Mobile, idealism, more mobile: What UK publishers worry they’re not worried enough about

Some of the U.K.’s leading premium publishers gathered together for the Association of Online Publishers’ Autumn conference on Thursday in London. Top of the agenda was the issue of cross-platform publishing and the challenges publishers face in a complex, fragmented media environment.

We took the opportunity to ask them all the same tricky question: “What’s the one thing you worry you’re not worrying enough about?”

Jeff Moriarty, chief digital and product officer, Johnston Press
We still don’t spend enough time talking about mobile. Someone said to me, if you’re in a meeting and mobile isn’t mentioned in the first ten minutes, leave. It’s that important. But however hard we try, we’re still defaulting to the desktop mindset.
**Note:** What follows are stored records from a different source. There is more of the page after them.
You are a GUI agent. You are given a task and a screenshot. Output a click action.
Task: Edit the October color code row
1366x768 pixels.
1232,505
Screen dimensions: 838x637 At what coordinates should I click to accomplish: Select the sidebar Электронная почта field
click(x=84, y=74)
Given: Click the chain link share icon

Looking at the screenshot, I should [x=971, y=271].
Richard Foan, group executive director of communication and innovation, ABC U.K.
At an industry level our blind spot tends to be our idealism. There’s too much talk and too little sharing and hands on problem solving at times. An issue like viewability is an example of where most progress was made by taking small steps and working together in small groups. We’re sometimes better off getting our hands dirty and being pragmatic, instead of waiting around and talking about finding one solution that pleases everyone.

Stephen Hull, editor, Huffington Post U.K.
Our blind spot has been the idea that desktop content would serve a mobile audience just as well. Actually, we’re discovering that desktop and mobile are unique, so the content itself needs to be different.
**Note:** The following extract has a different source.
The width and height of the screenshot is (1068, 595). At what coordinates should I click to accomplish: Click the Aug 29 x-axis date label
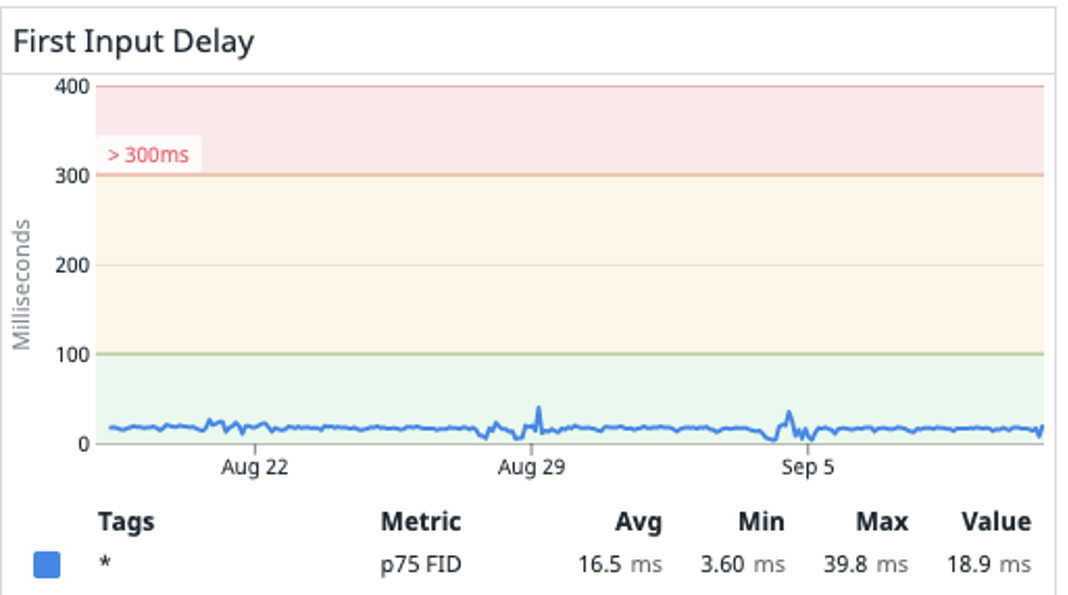tap(531, 467)
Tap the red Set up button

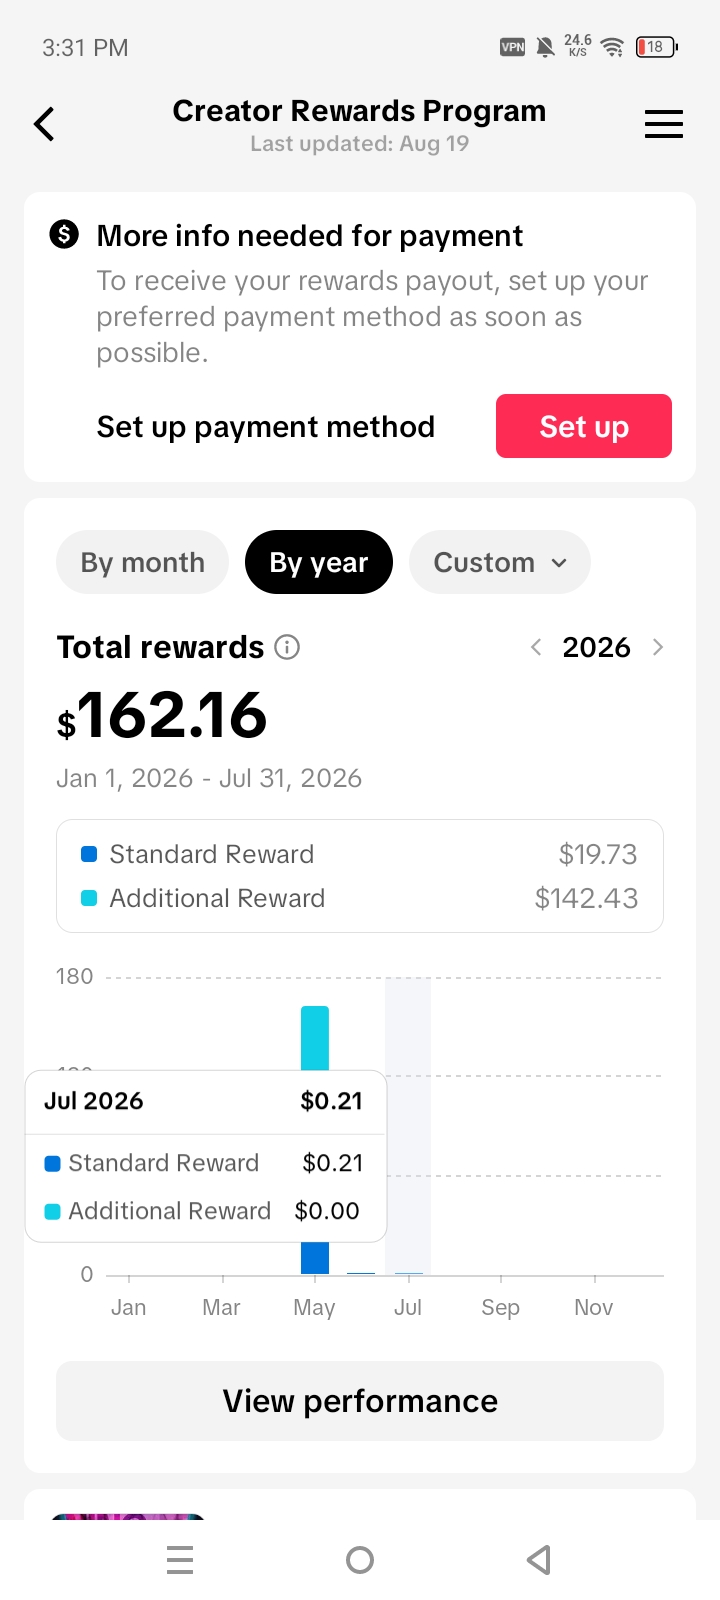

Andy Evans, founder of Net Communities and co-founder of OnScroll
There’s so often a lack of integration between brand and publisher data. Brands have great data on their audiences and publishers have even more valuable data — why do we so often fail to link the two up and offer brands a complete picture of a target audience? There’s a void in the middle.
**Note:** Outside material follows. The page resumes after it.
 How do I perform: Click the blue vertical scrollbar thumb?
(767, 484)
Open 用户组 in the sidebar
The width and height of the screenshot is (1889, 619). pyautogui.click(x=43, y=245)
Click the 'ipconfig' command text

Darren Sharp, head of programmatic trading, Incisive Media
For us, we’re spending a lot of time understanding how we can get a complete picture of what our audience is doing across devices. Publishers like ours and content creators at the conference today are at a disadvantage at the moment, versus the likes of Google, Facebook and Twitter, in that sense. We’re using technologies like MD5 Hash to address that. Content companies like us need to address that elephant in the room.

Linda Swidenbank, publishing director, Time Inc. U.K.
For years we’ve been optimizing our content for search and a text-based web environment, but now we’re seeing a much more visual web come to the fore. That’s something I spend time thinking about.